Quoted passage:
::::::::::

Archive for June 10, 2008

I don’t know what it is about the Brisbane Times. Maybe being linked in to the Age and SMH website was too much for it; maybe it’s always been this way, and prominent online publication has merely made it obvious. Perhaps the Illawarra Mercury, God love it, has finally found a friend. But whatever the probable cause, the facts don’t alter: no matter what enterprises of great pitch and moment are afoot in the world, the top 5 stories in the Brisbane Times always involve murder, sex, scandal and disreputable teenagers – often in the one article.

Witness today’s offerings: while the Age and SMH show a respectable balance between media, IT, social commentary and politics, good ol’ Brisneyland presents the following headlines:

1. Oral sex blamed for rise in throat cancer

2. How did dead man kill his wife?

3. You banker! ‘Trainee bus driver’ busted

4. Cop ‘should be fired’ for allowing 13yo to marry

5. Condoms turn up heat in Antarctica

I’ve got no objections to trashy news (or newspapers, come to that). I just find it consistently funny that, regardless of what’s actually going on, the top BT articles are always dredged from the pits of scum and sexual entendre.

Now, if you’ll excuse me, I’m off to enjoy the journalistic schardenfreude of salacious misery. Anyone got a Tim Tam?

I’m not quite sure what mindset leads an individual to digitally erase the protagonist from one of the world’s most renowned comic strips, but damned if I don’t want in.

::::::::::

Material provided:
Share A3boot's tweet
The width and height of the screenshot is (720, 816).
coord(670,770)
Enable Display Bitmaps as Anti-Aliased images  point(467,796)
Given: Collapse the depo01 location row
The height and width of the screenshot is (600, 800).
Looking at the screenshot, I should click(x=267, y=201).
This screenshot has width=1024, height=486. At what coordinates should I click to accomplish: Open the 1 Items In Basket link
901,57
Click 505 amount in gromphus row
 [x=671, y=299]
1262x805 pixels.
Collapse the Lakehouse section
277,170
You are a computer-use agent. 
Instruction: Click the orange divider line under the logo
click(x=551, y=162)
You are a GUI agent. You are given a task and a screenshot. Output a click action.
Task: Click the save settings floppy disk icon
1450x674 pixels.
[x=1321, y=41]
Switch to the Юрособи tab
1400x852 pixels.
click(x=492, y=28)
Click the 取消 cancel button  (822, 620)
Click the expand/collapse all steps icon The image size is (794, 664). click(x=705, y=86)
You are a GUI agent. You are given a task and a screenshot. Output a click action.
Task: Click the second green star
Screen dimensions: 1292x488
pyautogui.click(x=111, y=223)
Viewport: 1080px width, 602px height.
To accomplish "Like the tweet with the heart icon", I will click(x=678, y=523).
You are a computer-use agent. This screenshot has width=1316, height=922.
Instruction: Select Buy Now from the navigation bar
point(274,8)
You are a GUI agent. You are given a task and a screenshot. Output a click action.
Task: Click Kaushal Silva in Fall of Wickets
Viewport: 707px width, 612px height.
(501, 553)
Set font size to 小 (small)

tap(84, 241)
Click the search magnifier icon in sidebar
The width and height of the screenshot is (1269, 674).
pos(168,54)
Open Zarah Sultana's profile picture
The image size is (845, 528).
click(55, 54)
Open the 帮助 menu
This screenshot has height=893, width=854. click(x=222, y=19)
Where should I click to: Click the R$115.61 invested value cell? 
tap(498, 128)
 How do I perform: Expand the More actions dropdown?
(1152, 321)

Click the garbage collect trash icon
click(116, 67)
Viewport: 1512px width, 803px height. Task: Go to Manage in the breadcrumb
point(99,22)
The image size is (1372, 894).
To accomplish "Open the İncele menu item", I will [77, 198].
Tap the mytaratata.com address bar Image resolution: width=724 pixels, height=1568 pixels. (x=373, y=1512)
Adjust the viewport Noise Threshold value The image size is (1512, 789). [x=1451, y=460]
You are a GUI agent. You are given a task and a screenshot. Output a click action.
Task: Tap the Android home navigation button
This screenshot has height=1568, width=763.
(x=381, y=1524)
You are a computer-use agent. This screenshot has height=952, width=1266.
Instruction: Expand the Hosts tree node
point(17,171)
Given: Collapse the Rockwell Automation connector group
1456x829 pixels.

::::::::::

Exercises:
**A)** Answer these from the blog post:
(i) Which two websites does the writer credit with a respectable balance of subjects?
(ii) What is headline number 4?
(iii) What snack does the writer ask for?
**B)** Say whether each statement agrees with the blog post, and quote the words that decide it.
(i) The writer objects to trashy news.
(ii) One of the five headlines mentions Antarctica.
(iii) According to the writer, the top 5 stories in the Brisbane Times always involve murder, sex, scandal and disreputable teenagers.
**C)** Continue the blog post from its last sentence.
The listing comes from a separate source.

Answers to each task:
**A)**
(i) The Age and SMH
(ii) Cop ‘should be fired’ for allowing 13yo to marry
(iii) A Tim Tam

**B)**
(i) No: "I’ve got no objections to trashy news"
(ii) Yes: "Condoms turn up heat in Antarctica"
(iii) Yes: "the top 5 stories in the Brisbane Times always involve murder, sex, scandal and disreputable teenagers"

**C)**
The resulting creation – Garfield Minus Garfield – is hilarious on several different levels: the absurdity of the idea, the knowledge of what (or who) is missing, and the fact that Jon Arbuckle is clearly weirder than a bucket of mixed frogs. It’s this last point which really startled me: the idea that, once you remove Garfield from the picture, Jon’s comedic value switches from clowning to pathos. Maybe the presence of a sentient, anthropomorphised cat distorts reality to the extent that Jon, by contrast, can only ever appear as a punchline – more akin to Odie than Garfield, who ends up the only ‘person’ we sympathise with.

But Jon hasn’t actually changed. Half the dialogue has been erased, but not half the conversation – because Garfield doesn’t talk. Instead, his internal commentary, often on Jon’s behaviour, has ceased to be the focal point of the strip, with the result that we now see Jon as he actually is: a bizarre, lonely man with a fetish for pairing socks. Which, in an odd way, should shame all those people – myself included – who laugh at normal Garfield strips. Jon Arbuckle clearly needs help, and what do we do? Mock him.

Thinking about it, there’s almost a Fight Club-esque relationship between Jon and Garfield. Like Tyler Durden, Garfield lives the life that Jon – our story’s Ed Norton – only dreams of. He sleeps in, finds contentment in simple pleasures, breaks the rules, has luck with the ladies, picks on Jon, gets along with the Arbuckle family, and generally has a good time. Sometimes, Garfield speaks for Jon. And, like Tyler Durden, when considered objectively, it seems more likely that Garfield doesn’t actually exist: that all we’ve been watching is the Jekyll/Hyde transformation of a deeply unhappy man. Liz the vet, Jon’s long-time almost-paramour, even looks like Helena Bonham-Carter.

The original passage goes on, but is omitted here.